Mr. Speaker, the devastation of Hurricane Katrina is a vivid reminder to Texans of another hurricane that occurred 105 years ago, the weekend of September 8, 1900, in Galveston, Texas. That hurricane, known to many as ``the storm,'' was the deadliest natural disaster to take place in American history.

In 1900, Galveston was the showplace of the Gulf of Mexico, referred to by many as the Jewel of Texas and the wealthiest city in the State of Texas. On that weekend in September, as 40,000 residents and vacationers were bidding farewell to summer, weather forecasters were watching closely an unnamed hurricane brewing in the Gulf of Mexico. Having very little of today's weather forecasting equipment, the trackers lost the location of the storm in the gulf after it passed the predicted landfall of Florida.

It began as a tropical storm on August 27, 1900, and no one could imagine what it would become. Twelve days later, in the darkness of the night on September 8, 105 years ago today, it started to rain in Galveston and the water silently and quickly began to rise. It crept and covered the low-lying island. The island was barely above sea level at 5 to 9 feet. There was no time for any evacuation.

The strong winds and rains ravaged the city. Houses were devastated and families were swept away. As the power and phones went out, people started wading through the murky mounting water. They sought shelter in downtown buildings and churches as the gale winds and incessant rain continued to increase.

Nuns in the local orphanage tied a roped around the waists of the children and unsuccessfully tried to lead them to higher ground. Of the 93 children and 10 Catholic nuns, only three boys survived.

No one was prepared or adequately warned for this Category 4 hurricane that hit the city of Galveston. The force of the 140-mile-an-hour winds caused a water surge that covered most of the 3 mile by 30 mile island in minutes.

The nameless hurricane destroyed 3,500 buildings, over half of the city. The loss of life was staggering. It reminds me of the scripture of old, that the rains came down, the waters rose, and the winds blew and beat against the houses. But when the rains stopped and the wind blew no more, over 8,000 people had died. Hundreds more were never accounted for. Nearly everyone on the island knew a friend or relative who had perished.

Isaac Cline, a Galveston forecaster, never believed that the hurricane could ravage this paradise island. After the calm came once more, Cline described the storm's aftermath as ``the most horrible sight that was ever witnessed by a civilized people.''

When the hurricane finally moved inland, and it did not end its winds until it got to Canada, the task of recovery was overwhelming. Prisoners of the State penitentiary were used in the cleanup to find the dead, buried at sea, only to resurface on the beaches. Bodies were still being found in February of the next year.
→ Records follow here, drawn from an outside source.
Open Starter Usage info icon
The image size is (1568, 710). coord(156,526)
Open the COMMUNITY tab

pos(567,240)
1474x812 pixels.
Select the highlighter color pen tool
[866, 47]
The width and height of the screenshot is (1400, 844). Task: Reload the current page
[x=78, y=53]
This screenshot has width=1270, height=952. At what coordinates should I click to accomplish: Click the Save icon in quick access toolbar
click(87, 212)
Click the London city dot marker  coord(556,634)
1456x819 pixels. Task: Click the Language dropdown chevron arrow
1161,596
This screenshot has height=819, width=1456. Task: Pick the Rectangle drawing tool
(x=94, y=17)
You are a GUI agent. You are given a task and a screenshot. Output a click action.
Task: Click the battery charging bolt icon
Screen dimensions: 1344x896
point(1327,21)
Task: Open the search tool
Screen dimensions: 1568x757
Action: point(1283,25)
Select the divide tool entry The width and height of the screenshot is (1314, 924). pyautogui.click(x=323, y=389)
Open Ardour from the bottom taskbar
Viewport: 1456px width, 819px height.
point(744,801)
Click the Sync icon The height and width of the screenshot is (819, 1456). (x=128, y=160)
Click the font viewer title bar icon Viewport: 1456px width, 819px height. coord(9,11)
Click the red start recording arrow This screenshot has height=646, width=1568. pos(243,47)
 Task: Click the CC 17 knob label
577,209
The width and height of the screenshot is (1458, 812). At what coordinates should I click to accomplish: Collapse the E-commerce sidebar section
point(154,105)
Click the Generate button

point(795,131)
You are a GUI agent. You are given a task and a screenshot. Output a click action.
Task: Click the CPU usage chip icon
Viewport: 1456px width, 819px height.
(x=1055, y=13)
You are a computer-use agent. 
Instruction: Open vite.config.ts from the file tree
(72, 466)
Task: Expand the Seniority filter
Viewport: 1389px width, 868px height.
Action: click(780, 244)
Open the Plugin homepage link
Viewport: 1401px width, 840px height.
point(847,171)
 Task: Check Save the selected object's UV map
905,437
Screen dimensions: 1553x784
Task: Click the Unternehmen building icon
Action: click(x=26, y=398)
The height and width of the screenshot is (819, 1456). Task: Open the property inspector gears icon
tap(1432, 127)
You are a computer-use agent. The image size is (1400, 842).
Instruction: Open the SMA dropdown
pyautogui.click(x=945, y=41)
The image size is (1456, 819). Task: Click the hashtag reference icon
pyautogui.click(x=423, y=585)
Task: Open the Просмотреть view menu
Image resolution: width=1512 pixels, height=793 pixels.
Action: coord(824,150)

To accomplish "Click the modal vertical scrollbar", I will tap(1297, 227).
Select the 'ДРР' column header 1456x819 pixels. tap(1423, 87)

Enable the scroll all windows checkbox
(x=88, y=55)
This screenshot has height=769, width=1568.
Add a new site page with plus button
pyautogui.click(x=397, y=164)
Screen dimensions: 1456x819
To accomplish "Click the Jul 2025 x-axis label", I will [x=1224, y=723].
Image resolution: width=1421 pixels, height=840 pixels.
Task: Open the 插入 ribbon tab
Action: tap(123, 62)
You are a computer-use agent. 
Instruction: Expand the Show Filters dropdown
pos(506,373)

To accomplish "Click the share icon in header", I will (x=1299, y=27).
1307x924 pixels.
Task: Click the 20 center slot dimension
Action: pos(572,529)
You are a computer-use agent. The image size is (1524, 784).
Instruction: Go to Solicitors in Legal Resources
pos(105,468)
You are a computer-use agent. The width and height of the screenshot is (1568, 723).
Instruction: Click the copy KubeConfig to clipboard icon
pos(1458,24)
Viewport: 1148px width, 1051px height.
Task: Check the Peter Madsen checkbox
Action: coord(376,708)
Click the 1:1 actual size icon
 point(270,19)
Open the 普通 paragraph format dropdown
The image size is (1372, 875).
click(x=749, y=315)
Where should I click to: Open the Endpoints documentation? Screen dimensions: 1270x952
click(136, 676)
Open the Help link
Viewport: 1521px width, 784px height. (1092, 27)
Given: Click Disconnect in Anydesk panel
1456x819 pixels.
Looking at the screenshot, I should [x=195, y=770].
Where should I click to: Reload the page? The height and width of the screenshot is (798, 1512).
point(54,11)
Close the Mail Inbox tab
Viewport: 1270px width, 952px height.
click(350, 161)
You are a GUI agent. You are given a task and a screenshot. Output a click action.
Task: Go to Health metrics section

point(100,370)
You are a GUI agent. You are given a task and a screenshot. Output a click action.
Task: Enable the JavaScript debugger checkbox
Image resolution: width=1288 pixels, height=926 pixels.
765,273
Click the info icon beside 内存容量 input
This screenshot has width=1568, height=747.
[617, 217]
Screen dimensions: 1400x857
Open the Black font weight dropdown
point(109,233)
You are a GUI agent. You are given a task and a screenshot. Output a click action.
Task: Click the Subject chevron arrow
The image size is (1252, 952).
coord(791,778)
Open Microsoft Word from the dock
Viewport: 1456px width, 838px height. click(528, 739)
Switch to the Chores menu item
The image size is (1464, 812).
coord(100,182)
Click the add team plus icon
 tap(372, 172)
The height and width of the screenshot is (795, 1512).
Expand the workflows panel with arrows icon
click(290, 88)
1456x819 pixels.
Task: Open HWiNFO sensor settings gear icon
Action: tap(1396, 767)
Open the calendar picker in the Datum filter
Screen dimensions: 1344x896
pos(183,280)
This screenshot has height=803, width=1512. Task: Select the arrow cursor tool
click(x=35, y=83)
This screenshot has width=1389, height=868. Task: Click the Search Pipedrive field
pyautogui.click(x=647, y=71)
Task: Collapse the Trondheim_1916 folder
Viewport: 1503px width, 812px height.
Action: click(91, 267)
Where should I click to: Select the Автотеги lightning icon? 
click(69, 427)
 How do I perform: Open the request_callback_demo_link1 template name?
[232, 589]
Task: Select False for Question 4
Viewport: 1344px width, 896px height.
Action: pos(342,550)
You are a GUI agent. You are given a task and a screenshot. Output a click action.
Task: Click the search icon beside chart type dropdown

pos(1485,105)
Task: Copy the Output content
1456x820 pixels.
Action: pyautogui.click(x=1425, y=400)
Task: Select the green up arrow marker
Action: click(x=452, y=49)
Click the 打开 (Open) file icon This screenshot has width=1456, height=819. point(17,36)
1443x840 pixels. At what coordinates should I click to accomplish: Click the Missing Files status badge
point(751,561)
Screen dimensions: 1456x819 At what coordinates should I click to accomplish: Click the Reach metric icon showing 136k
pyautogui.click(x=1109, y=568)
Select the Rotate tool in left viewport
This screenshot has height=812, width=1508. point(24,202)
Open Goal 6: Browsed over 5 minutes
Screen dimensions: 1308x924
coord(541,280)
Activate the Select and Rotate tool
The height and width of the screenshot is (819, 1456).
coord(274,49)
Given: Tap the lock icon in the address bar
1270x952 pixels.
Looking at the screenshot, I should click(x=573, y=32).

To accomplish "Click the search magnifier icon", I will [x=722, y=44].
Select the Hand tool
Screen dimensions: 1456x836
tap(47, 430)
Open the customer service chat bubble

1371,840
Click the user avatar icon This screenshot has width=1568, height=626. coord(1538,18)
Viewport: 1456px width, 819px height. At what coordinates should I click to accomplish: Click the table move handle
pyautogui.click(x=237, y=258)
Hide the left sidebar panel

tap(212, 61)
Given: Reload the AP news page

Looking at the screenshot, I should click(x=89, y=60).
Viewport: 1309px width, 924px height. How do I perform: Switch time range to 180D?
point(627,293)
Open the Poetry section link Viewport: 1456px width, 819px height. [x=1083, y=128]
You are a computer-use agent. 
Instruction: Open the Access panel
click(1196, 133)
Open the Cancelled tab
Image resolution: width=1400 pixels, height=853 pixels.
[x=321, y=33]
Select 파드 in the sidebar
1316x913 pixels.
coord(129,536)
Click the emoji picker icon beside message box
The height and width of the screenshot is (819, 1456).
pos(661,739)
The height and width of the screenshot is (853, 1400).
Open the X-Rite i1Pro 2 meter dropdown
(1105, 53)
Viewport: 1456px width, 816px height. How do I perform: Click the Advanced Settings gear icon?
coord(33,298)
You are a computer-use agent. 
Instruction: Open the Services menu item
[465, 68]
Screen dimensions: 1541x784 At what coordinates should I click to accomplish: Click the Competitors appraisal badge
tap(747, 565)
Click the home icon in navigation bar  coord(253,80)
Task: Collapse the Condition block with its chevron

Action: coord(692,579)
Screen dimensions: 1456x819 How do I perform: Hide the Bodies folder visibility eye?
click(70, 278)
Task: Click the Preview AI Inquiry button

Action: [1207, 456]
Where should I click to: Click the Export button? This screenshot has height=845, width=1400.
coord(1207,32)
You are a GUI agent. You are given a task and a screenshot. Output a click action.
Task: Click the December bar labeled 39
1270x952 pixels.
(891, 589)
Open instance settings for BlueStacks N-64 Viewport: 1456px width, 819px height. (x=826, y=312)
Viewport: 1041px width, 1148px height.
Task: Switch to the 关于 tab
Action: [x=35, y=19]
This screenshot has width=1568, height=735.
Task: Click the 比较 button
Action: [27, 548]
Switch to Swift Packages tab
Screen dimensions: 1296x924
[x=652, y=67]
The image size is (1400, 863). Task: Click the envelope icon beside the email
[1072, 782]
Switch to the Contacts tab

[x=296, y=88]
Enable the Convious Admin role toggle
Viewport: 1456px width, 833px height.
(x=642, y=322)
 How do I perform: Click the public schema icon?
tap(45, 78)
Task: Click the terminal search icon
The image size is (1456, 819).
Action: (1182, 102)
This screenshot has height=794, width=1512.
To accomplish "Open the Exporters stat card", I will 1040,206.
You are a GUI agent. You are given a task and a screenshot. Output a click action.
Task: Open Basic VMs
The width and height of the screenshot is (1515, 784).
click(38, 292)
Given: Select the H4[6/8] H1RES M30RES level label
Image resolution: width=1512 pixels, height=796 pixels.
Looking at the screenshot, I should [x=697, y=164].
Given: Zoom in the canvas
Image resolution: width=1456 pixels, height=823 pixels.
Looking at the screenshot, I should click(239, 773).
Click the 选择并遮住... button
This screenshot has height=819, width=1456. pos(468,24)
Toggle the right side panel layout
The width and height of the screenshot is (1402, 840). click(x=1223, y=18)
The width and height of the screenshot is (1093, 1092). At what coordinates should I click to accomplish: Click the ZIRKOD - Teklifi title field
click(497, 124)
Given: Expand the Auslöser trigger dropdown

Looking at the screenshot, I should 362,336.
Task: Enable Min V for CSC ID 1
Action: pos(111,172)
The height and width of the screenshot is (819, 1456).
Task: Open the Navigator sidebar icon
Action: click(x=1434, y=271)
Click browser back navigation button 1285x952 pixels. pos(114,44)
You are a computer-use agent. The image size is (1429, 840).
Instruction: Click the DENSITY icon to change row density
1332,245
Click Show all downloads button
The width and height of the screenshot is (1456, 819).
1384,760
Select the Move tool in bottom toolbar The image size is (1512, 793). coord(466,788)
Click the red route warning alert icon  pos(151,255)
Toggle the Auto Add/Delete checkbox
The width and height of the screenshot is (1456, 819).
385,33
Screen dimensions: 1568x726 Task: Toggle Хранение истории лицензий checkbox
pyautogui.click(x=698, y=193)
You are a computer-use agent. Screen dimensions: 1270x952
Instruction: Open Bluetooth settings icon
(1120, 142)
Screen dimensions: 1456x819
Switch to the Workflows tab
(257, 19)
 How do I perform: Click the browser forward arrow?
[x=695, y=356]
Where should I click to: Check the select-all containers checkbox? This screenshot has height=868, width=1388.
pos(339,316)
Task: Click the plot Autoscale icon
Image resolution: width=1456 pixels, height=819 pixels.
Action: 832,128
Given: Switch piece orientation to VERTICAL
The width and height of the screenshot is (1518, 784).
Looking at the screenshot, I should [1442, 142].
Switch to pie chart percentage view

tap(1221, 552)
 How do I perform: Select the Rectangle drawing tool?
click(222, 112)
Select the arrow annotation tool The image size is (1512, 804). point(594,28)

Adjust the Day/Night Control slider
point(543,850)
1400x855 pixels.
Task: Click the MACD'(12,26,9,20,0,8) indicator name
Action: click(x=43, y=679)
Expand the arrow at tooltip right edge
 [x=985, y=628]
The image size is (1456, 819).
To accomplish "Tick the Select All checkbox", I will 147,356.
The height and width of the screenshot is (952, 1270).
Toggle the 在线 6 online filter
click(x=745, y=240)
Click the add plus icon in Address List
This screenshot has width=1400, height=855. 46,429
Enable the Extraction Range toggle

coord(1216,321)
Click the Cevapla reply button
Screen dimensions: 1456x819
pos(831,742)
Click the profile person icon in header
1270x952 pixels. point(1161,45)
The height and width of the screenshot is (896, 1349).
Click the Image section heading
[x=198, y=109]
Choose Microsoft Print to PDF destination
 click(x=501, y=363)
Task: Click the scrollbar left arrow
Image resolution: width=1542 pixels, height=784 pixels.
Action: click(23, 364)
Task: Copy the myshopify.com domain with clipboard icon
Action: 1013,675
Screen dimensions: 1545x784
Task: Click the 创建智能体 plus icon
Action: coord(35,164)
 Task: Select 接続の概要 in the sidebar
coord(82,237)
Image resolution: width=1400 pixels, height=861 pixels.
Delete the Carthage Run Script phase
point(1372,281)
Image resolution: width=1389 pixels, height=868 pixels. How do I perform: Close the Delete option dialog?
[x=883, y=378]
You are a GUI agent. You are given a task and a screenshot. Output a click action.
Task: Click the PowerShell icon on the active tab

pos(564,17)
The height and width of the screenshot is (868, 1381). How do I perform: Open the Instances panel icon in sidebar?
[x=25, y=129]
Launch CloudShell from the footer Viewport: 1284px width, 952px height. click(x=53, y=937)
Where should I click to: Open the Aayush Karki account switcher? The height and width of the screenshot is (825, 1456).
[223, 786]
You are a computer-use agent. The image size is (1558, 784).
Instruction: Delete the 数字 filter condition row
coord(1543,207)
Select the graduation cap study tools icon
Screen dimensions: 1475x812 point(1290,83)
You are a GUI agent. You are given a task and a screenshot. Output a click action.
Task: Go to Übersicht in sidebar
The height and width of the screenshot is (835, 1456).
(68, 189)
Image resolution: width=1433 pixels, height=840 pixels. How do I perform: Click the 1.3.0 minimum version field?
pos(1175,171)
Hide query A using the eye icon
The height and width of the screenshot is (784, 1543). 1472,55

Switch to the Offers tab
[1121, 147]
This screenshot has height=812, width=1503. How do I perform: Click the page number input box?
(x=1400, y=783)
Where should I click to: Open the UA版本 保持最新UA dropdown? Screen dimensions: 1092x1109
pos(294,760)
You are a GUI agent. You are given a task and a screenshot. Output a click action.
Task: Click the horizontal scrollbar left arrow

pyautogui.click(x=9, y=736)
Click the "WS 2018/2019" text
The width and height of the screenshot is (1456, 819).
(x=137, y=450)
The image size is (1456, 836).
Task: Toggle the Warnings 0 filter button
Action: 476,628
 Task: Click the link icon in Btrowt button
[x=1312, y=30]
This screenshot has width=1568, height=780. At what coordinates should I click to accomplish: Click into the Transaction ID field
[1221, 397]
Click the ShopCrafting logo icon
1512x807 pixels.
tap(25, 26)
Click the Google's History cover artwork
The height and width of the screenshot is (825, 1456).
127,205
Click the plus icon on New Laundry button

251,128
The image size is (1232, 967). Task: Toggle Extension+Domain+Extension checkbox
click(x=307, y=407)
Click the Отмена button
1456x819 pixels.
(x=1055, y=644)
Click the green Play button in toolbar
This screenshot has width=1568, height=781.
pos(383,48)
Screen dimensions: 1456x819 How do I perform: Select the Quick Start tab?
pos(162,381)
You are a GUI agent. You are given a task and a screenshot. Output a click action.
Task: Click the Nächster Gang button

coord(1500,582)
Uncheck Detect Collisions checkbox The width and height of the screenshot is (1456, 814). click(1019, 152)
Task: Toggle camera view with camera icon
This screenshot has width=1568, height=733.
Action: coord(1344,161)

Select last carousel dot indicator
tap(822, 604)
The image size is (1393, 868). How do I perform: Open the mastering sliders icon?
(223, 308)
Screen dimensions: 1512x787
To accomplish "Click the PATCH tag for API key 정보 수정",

Since it was not possible to bury the thousands that died, they were eventually cremated.

The story of Galveston's hurricane is a story of death and devastation and ultimate determination.

The survivors in Galveston were committed to protect their city in the future. They dredged the ship channel and the island was literally raised 17 feet by the dredging. It would be an engineering marvel even today. A massive sea wall was built to protect the city from future hurricanes. The economic loss, property loss, and loss of life had a serious impact on the coastal city.

Although the great storm in Galveston was extraordinary, those who survived and pitched in to help rebuild Galveston were just as extraordinary in their grit and character. Those brave Texans who survived faced the challenges head on, and eventually Galveston rose back from that murky mud.

Galveston has come a long way since that weekend in 1900. It is once again a thriving community, rich in history, opportunity; and the citizens are as resilient as they were 105 years ago today. Galveston did lose, however, its title of ``wealthiest city'' to another place up the bayou called Houston.

Today, as our Gulf Coast neighbors struggle to put their lives back together after the devastating blow they received from Hurricane Katrina, our thoughts and prayers go out to the victims and families. The devastation caused by this hurricane affects the entire Nation, and we must come together to provide for our friends, our relatives and our neighbors in Louisiana, Mississippi, and Alabama during this time.

On the anniversary of the ``great storm,'' the Galveston storm, the people of southeast Texas are ready and showing their compassionate spirit to those devastated by Katrina. I commend them for their kindness in this time of need. Just as Galveston was rebuilt, we remain optimistic that this recent disaster will be overcome by collective efforts of all Americans. As Americans, we are all in this together, Mr. Speaker; and we need to be on the same page in the hymnal. That is just the way it is.